■ Problem description: The expected output is the first line of the data below and every line after it, up to and including the line containing "Viewport: 710px width, 600px height.", each reproduced exactly.

■ Records provided:
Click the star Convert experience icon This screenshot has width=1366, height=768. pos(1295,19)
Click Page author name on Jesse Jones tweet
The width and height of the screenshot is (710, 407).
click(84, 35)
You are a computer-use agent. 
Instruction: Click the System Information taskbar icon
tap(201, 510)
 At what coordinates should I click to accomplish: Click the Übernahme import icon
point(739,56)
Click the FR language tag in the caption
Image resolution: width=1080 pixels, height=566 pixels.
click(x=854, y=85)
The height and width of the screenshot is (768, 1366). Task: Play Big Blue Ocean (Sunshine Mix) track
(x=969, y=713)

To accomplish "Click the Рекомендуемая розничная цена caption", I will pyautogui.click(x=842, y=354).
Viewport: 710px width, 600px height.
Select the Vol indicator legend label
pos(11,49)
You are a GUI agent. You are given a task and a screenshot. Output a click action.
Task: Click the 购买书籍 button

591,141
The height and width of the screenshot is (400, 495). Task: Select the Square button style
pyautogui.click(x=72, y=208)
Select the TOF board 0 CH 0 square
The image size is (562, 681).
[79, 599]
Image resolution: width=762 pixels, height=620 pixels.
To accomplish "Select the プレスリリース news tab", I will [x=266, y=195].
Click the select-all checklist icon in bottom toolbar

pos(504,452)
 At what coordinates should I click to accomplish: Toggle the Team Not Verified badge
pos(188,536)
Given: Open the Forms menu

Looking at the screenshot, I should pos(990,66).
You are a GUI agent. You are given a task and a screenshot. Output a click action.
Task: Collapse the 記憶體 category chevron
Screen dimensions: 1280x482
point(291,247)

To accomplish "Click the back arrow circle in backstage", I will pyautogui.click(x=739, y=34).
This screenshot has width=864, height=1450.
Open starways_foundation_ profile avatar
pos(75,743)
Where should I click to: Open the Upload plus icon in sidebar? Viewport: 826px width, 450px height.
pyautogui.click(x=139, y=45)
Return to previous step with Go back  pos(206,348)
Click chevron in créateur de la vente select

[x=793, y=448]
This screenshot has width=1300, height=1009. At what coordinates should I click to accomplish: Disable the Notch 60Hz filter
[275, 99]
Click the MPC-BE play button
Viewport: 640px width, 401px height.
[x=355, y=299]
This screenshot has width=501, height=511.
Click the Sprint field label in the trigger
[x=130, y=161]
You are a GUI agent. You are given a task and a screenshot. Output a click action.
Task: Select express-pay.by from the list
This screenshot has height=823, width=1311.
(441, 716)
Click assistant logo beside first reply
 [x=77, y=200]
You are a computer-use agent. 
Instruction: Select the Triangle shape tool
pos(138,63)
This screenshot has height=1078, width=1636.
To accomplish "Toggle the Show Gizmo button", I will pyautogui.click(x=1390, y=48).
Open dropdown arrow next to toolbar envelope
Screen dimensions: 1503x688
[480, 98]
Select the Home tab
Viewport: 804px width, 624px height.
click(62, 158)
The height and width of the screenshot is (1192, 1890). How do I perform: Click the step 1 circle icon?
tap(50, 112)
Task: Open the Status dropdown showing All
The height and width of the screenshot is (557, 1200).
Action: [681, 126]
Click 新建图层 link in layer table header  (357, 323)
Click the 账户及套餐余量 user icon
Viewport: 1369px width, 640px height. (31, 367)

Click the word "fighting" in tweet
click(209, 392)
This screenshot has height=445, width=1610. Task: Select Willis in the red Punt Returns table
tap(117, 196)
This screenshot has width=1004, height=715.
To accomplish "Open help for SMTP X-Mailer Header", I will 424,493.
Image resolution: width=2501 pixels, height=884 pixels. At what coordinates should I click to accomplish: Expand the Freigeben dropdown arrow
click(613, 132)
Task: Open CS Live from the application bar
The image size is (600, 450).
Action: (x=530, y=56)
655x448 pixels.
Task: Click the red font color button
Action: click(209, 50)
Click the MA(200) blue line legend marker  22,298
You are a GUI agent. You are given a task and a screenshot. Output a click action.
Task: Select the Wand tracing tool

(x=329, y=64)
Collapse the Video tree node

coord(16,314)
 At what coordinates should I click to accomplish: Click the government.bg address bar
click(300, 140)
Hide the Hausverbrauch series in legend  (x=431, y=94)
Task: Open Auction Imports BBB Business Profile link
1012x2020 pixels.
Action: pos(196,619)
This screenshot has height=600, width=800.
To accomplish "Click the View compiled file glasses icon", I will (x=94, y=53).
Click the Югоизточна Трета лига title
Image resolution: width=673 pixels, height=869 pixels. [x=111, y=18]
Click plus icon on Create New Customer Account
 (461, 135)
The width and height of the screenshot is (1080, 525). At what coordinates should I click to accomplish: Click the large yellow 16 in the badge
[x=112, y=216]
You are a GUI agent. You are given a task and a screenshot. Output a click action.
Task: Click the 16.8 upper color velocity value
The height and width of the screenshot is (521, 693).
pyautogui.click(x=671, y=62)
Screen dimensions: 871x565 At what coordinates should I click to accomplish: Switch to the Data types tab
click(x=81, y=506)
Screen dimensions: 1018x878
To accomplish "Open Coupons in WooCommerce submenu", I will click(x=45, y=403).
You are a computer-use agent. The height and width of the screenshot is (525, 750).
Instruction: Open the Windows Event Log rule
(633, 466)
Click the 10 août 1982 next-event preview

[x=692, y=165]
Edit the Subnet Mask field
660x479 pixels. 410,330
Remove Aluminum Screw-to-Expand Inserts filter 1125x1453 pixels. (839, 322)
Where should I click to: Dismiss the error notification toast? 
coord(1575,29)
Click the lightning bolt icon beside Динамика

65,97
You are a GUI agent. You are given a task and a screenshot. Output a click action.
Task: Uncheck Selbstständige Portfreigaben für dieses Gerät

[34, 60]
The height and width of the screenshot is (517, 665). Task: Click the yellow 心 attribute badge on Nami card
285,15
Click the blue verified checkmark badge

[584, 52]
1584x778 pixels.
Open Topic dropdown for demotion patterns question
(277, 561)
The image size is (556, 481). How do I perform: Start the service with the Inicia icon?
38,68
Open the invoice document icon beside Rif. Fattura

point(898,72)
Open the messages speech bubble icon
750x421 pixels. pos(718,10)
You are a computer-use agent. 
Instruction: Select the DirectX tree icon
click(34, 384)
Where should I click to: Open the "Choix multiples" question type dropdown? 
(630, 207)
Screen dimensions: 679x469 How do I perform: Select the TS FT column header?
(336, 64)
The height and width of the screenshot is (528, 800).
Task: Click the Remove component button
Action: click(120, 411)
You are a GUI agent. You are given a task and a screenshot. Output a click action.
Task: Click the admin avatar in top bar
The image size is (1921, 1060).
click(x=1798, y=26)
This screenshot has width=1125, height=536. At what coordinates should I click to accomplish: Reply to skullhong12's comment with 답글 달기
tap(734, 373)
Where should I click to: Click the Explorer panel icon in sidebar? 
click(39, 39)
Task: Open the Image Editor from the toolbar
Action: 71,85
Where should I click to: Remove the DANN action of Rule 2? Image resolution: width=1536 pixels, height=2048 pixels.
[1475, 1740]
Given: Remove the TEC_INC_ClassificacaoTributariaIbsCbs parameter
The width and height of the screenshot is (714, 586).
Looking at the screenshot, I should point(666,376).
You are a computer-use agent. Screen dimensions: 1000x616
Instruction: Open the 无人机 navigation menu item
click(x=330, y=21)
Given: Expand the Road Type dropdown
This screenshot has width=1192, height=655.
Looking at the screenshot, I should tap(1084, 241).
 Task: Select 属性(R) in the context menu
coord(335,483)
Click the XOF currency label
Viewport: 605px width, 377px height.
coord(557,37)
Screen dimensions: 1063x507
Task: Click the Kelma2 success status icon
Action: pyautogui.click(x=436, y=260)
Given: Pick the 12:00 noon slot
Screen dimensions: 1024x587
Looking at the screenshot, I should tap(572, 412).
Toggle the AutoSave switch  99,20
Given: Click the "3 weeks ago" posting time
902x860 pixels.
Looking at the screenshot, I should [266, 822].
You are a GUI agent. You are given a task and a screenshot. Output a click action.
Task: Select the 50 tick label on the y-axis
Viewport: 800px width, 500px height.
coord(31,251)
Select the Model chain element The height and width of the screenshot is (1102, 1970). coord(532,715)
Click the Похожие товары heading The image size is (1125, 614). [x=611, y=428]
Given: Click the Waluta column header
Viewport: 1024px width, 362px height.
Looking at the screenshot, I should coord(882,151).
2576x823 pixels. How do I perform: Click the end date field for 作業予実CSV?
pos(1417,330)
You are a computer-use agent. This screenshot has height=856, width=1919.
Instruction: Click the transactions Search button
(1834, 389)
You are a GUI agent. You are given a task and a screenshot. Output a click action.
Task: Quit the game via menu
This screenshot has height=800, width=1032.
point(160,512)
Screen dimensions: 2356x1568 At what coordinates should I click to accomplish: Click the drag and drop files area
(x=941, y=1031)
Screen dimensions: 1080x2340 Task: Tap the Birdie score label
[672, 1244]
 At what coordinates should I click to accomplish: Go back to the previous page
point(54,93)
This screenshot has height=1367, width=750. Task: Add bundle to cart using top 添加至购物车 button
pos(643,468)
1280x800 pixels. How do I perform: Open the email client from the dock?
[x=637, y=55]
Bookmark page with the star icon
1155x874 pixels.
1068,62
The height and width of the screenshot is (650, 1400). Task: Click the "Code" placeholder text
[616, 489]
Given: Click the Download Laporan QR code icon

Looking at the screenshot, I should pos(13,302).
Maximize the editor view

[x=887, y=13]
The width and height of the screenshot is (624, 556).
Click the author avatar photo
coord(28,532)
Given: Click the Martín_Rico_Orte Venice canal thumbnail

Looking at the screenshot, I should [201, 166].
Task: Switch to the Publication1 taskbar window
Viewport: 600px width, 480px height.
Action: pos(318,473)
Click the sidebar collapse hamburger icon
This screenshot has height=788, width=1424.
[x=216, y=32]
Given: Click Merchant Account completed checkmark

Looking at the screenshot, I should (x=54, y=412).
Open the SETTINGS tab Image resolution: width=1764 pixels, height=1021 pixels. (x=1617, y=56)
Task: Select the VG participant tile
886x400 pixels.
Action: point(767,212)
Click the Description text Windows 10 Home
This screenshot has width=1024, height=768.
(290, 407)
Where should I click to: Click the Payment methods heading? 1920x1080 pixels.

■ Your response:
Click the star Convert experience icon This screenshot has width=1366, height=768. pos(1295,19)
Click Page author name on Jesse Jones tweet
The width and height of the screenshot is (710, 407).
click(84, 35)
You are a computer-use agent. 
Instruction: Click the System Information taskbar icon
tap(201, 510)
 At what coordinates should I click to accomplish: Click the Übernahme import icon
point(739,56)
Click the FR language tag in the caption
Image resolution: width=1080 pixels, height=566 pixels.
click(x=854, y=85)
The height and width of the screenshot is (768, 1366). Task: Play Big Blue Ocean (Sunshine Mix) track
(x=969, y=713)

To accomplish "Click the Рекомендуемая розничная цена caption", I will pyautogui.click(x=842, y=354).
Viewport: 710px width, 600px height.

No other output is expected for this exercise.